綱領路線の確立以後(三) 2000年代~今日

“試練の12年間”“共闘の8年間”

 最後の時期は、『百年』史・第5章「綱領路線の確立以後(三)――2000年代~今日」です。

 志位氏は、この時期に、日本共産党の「第二の躍進」に恐れをいだいた支配勢力が、謀略的な反共大キャンペーンを行い、引き続いて「二大政党づくり」にのりだし、「自民か、民主か」という「政権選択」を国民におしつけて党を選択肢から排除する反共戦略を進めたと指摘。この戦略が、党にとって61年綱領確定以後、最大・最悪の逆風として作用したこと、2000年から12年までの12年間は9回の国政選挙で一度も勝利を手にできない“試練の12年間”となったと振り返りました。

 志位氏は、“試練の12年間”に全党が結束して取り組んだ成長と発展のための努力として、(1)全党の英知を総結集して、党綱領と規約を21世紀にふさわしい内容へと抜本的に改定した(2)“国民の苦難軽減”という立党の精神に立った取り組みをうまずたゆまず進めた(3)自公政治に代わる新しい政治は何かを国民とともに探求するという姿勢で奮闘した(4)野党外交の本格的発展に取り組んだ(5)国政選挙のたびごとに、内外の声に学んで活動の改革と刷新の努力を続けた――をあげ、これらの全党の不屈の奮闘が「第三の躍進」をかちとっていく力になったと強調しました。

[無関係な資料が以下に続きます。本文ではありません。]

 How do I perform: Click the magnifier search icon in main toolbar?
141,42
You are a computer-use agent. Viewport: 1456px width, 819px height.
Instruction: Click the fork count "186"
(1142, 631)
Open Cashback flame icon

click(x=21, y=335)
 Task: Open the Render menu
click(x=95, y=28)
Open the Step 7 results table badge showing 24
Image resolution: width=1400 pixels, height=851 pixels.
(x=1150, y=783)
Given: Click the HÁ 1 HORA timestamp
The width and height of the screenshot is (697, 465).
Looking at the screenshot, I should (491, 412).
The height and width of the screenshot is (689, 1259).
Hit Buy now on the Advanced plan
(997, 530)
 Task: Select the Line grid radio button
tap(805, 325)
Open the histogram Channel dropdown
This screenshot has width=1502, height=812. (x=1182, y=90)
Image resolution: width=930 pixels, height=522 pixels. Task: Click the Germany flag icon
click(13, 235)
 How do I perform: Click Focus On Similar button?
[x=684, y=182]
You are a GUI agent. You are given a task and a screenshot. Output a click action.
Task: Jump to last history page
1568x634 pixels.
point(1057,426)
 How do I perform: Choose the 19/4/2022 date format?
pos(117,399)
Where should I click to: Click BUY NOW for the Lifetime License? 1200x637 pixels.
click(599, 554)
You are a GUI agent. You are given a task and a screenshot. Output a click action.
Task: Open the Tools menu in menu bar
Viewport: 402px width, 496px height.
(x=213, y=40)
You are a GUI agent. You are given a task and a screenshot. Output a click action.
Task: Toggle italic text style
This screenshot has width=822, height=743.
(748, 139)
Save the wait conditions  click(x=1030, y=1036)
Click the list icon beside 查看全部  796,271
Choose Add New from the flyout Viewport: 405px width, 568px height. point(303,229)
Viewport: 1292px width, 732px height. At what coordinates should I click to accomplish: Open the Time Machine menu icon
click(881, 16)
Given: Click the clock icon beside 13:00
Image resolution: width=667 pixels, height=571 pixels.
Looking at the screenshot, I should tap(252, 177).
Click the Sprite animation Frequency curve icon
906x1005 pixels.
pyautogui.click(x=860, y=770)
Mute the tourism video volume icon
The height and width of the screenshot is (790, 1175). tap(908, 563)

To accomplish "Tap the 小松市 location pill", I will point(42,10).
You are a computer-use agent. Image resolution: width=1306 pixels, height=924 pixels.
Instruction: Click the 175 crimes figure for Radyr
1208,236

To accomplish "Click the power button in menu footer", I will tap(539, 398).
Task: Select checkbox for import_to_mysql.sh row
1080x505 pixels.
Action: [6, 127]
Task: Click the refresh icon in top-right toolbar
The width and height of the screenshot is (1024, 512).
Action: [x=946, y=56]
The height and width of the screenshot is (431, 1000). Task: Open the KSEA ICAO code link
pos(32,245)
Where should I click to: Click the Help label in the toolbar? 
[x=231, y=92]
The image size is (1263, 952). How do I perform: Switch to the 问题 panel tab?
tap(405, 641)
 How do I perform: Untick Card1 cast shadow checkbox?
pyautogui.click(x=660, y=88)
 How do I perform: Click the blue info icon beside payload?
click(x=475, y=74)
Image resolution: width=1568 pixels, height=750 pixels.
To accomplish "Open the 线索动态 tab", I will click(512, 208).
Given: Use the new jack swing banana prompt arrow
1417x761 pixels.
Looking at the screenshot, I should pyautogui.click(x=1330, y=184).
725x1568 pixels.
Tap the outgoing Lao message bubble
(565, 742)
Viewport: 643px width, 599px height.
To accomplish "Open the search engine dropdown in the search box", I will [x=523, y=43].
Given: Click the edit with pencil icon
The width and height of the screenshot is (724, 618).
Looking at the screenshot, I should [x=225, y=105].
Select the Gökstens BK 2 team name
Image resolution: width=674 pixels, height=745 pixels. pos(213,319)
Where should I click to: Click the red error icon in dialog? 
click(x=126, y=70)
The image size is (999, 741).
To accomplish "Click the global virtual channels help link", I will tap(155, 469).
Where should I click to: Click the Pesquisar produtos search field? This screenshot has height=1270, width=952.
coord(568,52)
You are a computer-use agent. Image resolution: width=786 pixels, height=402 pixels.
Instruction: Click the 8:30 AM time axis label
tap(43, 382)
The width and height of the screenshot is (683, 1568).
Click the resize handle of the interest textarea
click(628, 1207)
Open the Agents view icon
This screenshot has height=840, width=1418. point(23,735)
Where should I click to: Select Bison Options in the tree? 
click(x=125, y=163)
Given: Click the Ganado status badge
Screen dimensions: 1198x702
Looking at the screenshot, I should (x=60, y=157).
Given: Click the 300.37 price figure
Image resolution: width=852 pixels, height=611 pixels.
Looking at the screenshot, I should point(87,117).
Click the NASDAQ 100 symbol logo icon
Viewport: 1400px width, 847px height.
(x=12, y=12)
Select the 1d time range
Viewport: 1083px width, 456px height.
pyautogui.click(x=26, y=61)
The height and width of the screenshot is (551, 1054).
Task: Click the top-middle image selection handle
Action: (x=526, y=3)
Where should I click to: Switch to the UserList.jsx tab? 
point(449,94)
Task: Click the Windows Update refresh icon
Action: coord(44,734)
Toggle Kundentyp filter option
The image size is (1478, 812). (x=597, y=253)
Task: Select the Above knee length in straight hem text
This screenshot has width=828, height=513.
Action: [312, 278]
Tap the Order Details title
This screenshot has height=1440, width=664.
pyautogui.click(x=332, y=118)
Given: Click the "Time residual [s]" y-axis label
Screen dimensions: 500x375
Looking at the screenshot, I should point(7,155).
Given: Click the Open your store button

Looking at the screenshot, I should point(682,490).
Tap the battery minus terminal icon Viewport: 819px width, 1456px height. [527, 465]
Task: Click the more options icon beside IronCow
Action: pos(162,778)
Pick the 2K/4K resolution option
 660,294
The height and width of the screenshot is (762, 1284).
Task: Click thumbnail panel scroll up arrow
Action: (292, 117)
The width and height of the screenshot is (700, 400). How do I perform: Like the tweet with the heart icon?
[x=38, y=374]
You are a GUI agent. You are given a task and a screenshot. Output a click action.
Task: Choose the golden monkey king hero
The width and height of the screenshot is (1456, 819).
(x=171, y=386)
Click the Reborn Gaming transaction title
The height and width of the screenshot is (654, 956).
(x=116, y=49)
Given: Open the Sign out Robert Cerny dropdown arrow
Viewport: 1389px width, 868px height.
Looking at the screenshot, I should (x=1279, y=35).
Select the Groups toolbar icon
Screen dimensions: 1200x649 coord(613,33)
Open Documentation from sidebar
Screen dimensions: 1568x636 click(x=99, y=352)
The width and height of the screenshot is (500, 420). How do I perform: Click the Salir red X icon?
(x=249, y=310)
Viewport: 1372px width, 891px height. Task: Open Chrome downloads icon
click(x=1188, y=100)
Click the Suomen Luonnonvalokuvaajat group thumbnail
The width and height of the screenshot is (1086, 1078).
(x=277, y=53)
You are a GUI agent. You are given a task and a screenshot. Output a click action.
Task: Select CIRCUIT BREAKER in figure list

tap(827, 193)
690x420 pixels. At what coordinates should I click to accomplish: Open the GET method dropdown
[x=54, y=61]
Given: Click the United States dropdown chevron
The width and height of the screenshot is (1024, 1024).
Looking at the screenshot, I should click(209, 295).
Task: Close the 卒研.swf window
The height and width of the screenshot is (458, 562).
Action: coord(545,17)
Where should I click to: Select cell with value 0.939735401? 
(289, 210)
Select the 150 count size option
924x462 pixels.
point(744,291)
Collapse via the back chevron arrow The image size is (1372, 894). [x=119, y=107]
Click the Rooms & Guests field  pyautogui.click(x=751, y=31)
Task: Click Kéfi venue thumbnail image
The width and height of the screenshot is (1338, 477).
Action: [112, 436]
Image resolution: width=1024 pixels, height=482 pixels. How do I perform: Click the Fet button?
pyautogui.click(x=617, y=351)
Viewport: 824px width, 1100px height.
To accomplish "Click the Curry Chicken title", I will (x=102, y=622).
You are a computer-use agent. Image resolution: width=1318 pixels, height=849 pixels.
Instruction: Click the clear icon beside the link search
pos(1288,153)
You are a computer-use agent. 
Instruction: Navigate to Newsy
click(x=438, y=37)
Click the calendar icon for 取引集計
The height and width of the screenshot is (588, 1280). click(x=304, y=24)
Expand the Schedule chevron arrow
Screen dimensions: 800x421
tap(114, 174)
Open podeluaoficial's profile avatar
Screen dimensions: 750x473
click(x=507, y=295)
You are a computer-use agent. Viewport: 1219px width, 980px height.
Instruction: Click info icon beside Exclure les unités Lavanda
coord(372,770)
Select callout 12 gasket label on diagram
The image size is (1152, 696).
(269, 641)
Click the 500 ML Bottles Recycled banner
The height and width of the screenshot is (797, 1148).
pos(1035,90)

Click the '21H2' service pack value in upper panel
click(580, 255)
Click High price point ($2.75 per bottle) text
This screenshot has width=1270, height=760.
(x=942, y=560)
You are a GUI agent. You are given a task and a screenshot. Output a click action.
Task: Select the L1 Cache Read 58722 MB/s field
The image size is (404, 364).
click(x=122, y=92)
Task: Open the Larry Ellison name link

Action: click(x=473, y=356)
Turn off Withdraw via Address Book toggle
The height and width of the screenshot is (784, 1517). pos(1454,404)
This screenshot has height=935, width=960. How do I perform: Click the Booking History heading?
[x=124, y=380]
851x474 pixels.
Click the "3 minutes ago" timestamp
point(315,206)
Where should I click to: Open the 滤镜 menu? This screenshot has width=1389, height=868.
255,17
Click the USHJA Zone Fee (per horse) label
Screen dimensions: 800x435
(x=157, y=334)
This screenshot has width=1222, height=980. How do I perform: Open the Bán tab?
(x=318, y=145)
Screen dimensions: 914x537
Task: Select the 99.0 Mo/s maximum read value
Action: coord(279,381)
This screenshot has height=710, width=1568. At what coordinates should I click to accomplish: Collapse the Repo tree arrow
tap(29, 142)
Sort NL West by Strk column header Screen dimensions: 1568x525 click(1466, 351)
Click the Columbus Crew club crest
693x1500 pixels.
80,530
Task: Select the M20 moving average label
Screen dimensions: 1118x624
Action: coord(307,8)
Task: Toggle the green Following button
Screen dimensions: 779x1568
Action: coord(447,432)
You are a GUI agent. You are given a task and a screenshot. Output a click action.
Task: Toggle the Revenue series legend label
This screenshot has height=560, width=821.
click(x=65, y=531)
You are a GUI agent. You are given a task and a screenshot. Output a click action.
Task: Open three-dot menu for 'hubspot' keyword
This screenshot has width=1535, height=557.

 志位氏は、躍進した党が「市民と野党の共闘」という党の歴史にとってかつてない挑戦に踏み出し、奮闘した“共闘の8年間”を振り返りました。志位氏は、「たたかいは現在進行形であり、前途には困難も予想されますが、“共闘の8年間”をふまえて三つの点を訴えたい」として、(1)「市民と野党の共闘」が確かな成果をあげてきたという事実を確認しよう(2)「市民と野党の共闘」の発展のためには、自民党や一部メディアなどによる野党共闘攻撃に対して、きっぱりと立ち向かう立場に立つことが避けて通ることができない(3)つよく大きな日本共産党を建設し、党の政治的躍進をかちとることこそ、共闘が直面する困難を克服し、共闘を再構築するうえでの決定的な力になる――の3点を強調しました。

新たな百年へ

つよく大きな党をつくろう

 最後に志位氏は、「先人たちの苦闘、全党のみなさんの奮闘によって、党は、世界的にもまれな理論的・政治的発展をかちとり、組織的にも時代にそくした成長と発展のための努力をつづけてきました。同時に、『百年』史が率直に明らかにしているように、党はなお長期にわたる党勢の後退から前進に転ずることに成功しておらず、ここにいまあらゆる力を結集して打開すべき党の最大の弱点があります」と語るとともに、「内外の情勢は、この現状の打開を強く求めています」「綱領の魅力を広く伝えきるならば、つよく大きな党をつくることは必ずできます」と力説。「綱領を縦横に語り、歴史に深く学び、つよく大きな党をつくる仕事に、新たな決意でとりくもう」と熱く訴えました。

 そのうえで志位氏は、「新しい100年のスタートの年となる党創立101周年のこの機会に、どうか日本共産党に入党していただきたい」と呼びかけ。日本共産党の歴史は試練続きだったが、その試練は101年の歴史が証明しているように、党が平和・民主主義・人権・暮らしのために国民とともに不屈にたたかい、それをはばむゆがんだ政治を「もとから変える」ことを大方針に掲げている革命政党であることの証しだと強調し、「試練に挑戦し、そのなかで自らの成長をかちとることにこそ、人間としての本当の喜びがあり、本当の幸福があるのではないでしょうか。たった一度きりしかない大切な人生を、どうかこの党とともに歩んでいただくことを心から呼びかけます」と結びました。